• 文档摘录
NO.9西瓜病毒病 英文名  Watermelon virus disease 异名  俗称龙头。
  病原  西瓜花叶病毒Watermelon mosaic virus(简称WMV)、黄瓜花叶病毒Cucumber green mottle mosaic virus(简称CMV)、烟草花叶病毒(TMV)。
  寄主  西瓜花叶病毒寄主范围窄,只侵染葫芦科、豆科植物。黄瓜花叶病毒寄主范围39科117种植物。黄瓜绿斑花叶病毒寄主黄瓜、西瓜、瓠瓜及甜瓜。
  危害  重要病害,发病轻的田块减产10%~20%,发病重的田块减产50%以上。严重影响了西瓜的产量和质量,甚至造成绝收。
  分布  许多国家和地区均有发生。
为害症状:
西瓜病毒病症状表现为花叶型和蕨叶型2种。花叶型植株顶部叶片现浓淡相间的花叶,蕨叶型植株病叶变得窄长,皱缩畸形。轻病株结瓜小,发病重时结瓜少或不结
瓜,植株萎缩,茎变短,新生茎蔓纤细扭曲,花器发育不良,难于座瓜。坐瓜后果实发育不良,容易形成畸形瓜,严重时实果表面凹凸不平,果实小,瓜瓤暗褐色,
品质差。

A 西瓜绿斑驳花叶病 英文名  Watermelon green mottle mosaic
  病原  黄瓜绿斑花叶病毒Cucumber green mottle mosaic virus,简称CGMMV,属病毒。该病毒在黄瓜上有2个变种,即绿斑花叶病和黄斑花叶病。
  寄主  黄瓜、西瓜、瓠瓜及甜瓜。
  危害 2005年首次在我国发生,辽中地区发生的西瓜花叶病,严重影响了当地西瓜的品质,经济损失巨大。
为害症状: 主要为害叶、果梗及果实。
  (1)苗期:苗期症状明显,发病时在新叶上出现褐色和绿色斑驳病斑,不规则形。
  (2)成株期:成株发病症状不明显。果柄、果实发病初生褐色斑,剖开病果产生赤褐色油浸状病变,病部腐败发臭,无法食用。

NO.10扁豆花叶病毒病  
    病原  大豆花叶病毒Soybean mosaic virus(SMV),黄瓜花叶病毒Cucumber mosaic virus(CMV)。
  危害  病毒病是扁豆的常见病害,发生普遍,主要在夏秋季的露地发生。一般发病株为5%左右,严重时发病率达10%以上,对产量有明显影响。

• 研究数据
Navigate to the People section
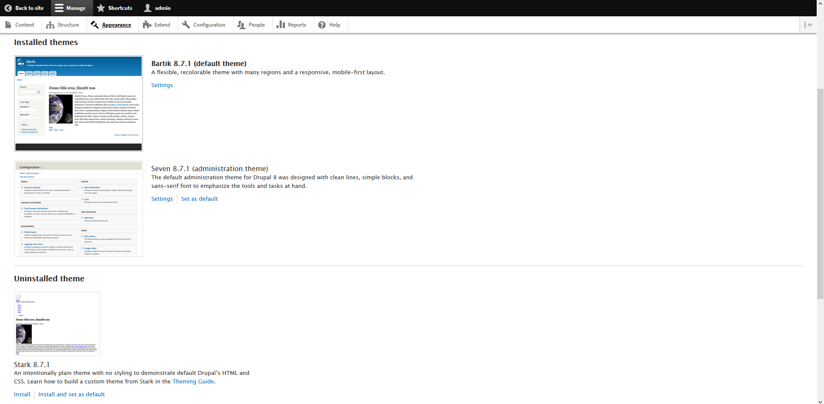Image resolution: width=824 pixels, height=404 pixels. tap(251, 25)
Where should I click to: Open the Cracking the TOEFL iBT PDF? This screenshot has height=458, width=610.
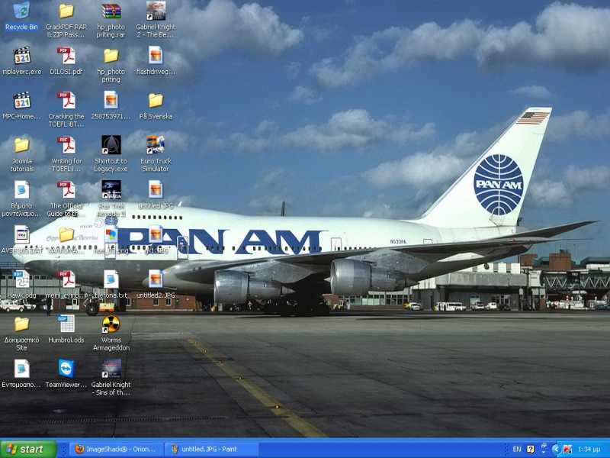(x=66, y=101)
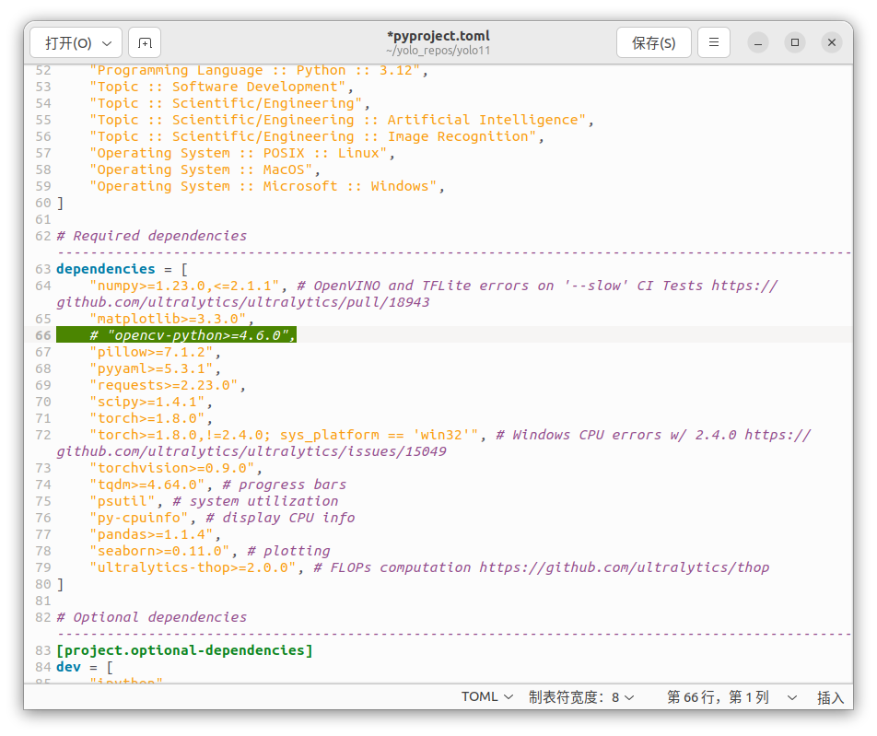Expand the 制表符宽度 tab width menu

[581, 697]
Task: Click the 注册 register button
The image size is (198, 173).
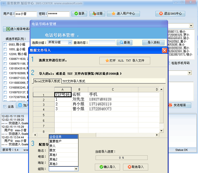Action: [97, 14]
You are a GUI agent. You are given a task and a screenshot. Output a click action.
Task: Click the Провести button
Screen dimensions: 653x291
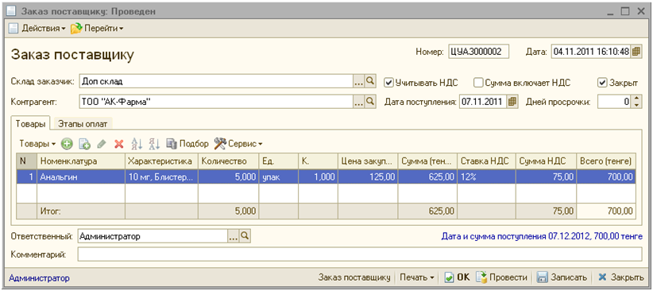click(502, 277)
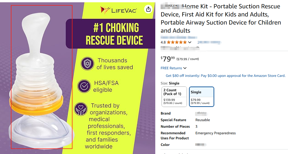The width and height of the screenshot is (288, 154).
Task: Click the LifeVac logo
Action: click(x=119, y=10)
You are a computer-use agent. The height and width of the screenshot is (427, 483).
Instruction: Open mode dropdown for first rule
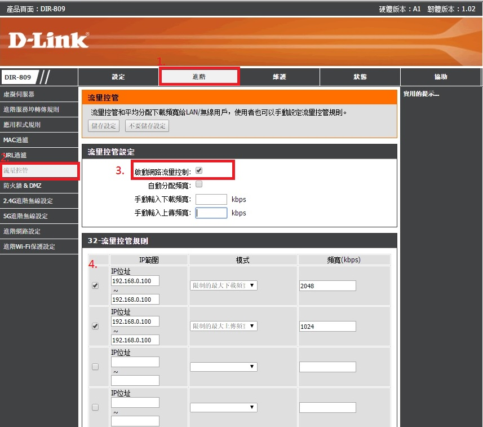(x=223, y=285)
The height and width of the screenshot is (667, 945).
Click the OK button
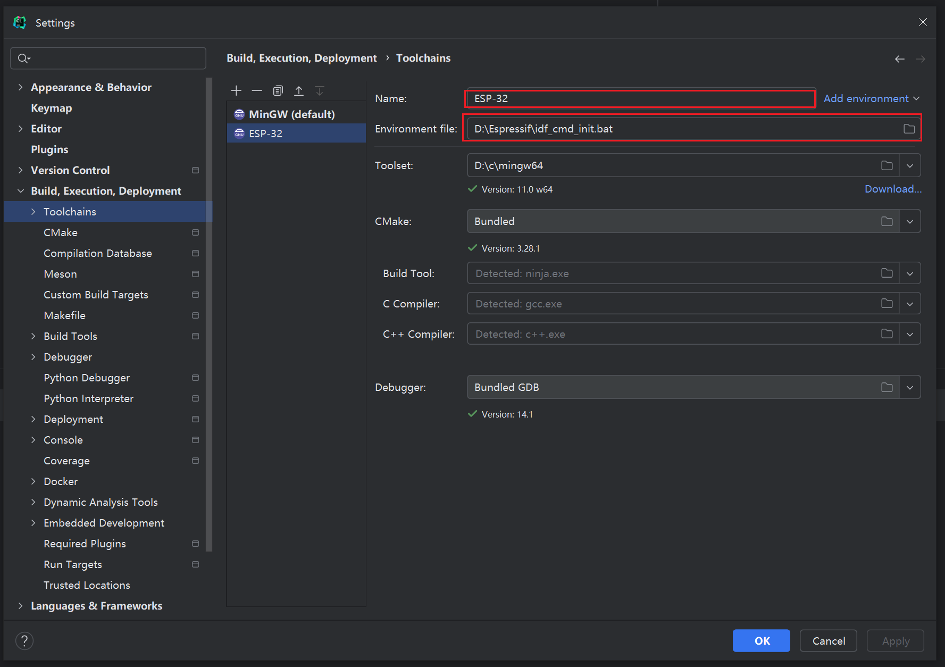coord(761,641)
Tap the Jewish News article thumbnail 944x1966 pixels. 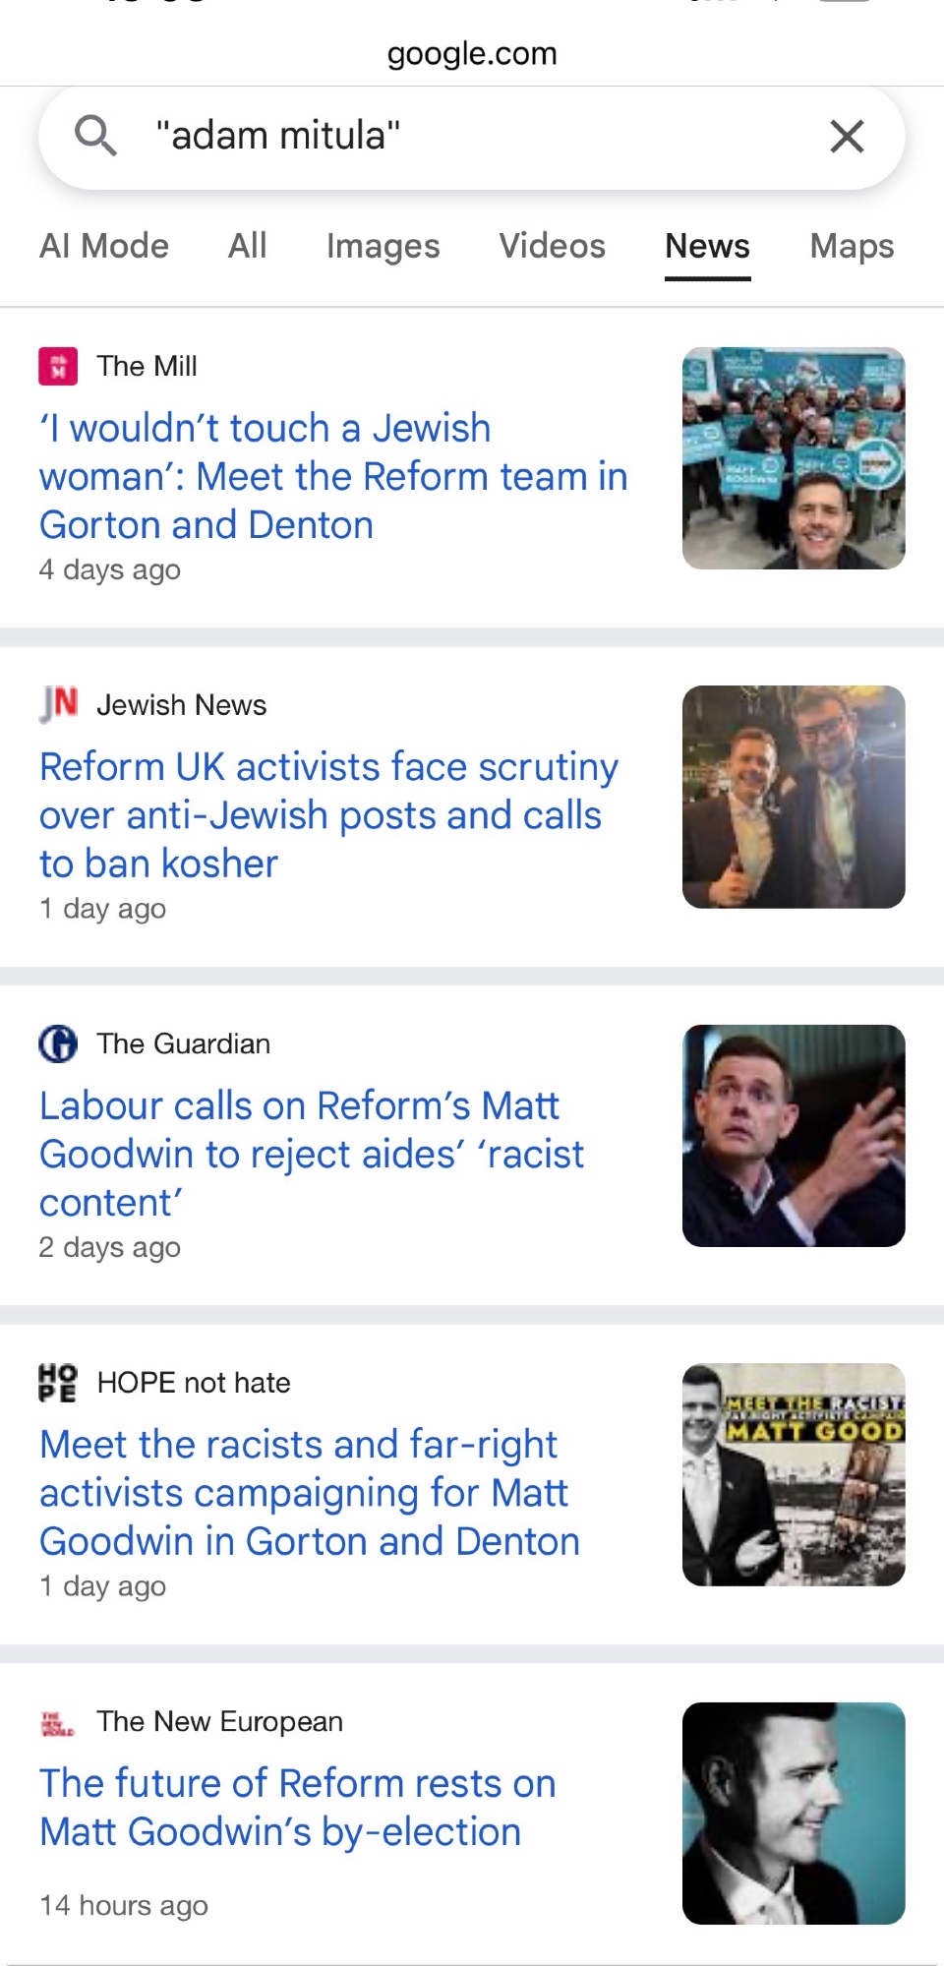click(x=794, y=797)
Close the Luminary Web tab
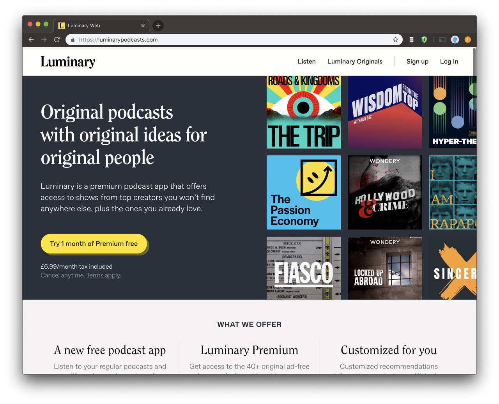 click(143, 26)
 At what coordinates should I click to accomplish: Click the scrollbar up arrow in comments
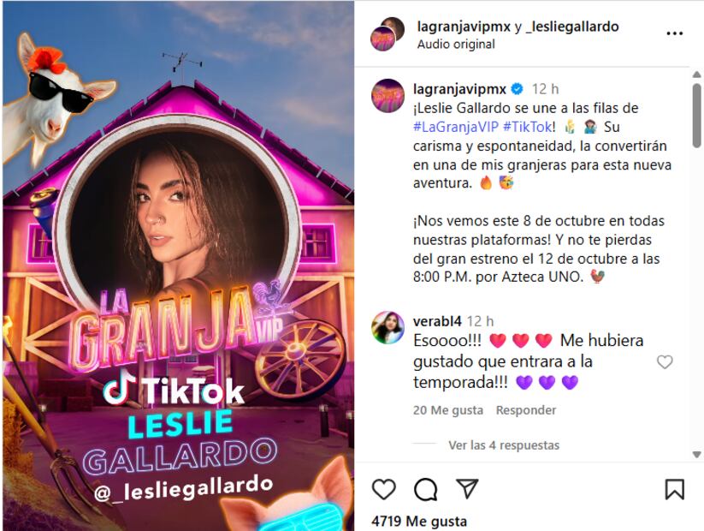pos(697,75)
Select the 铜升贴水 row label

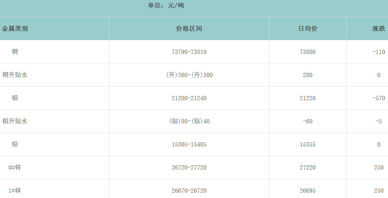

• 练习目标
根据文档摘录,用一到三句话说明西瓜绿斑驳花叶病在成株期发病后,病果为什么无法食用。

• 参考解答
成株期果柄、果实发病后先出现褐色斑,剖开病果可见赤褐色油浸状病变。病部会腐败发臭,所以无法食用。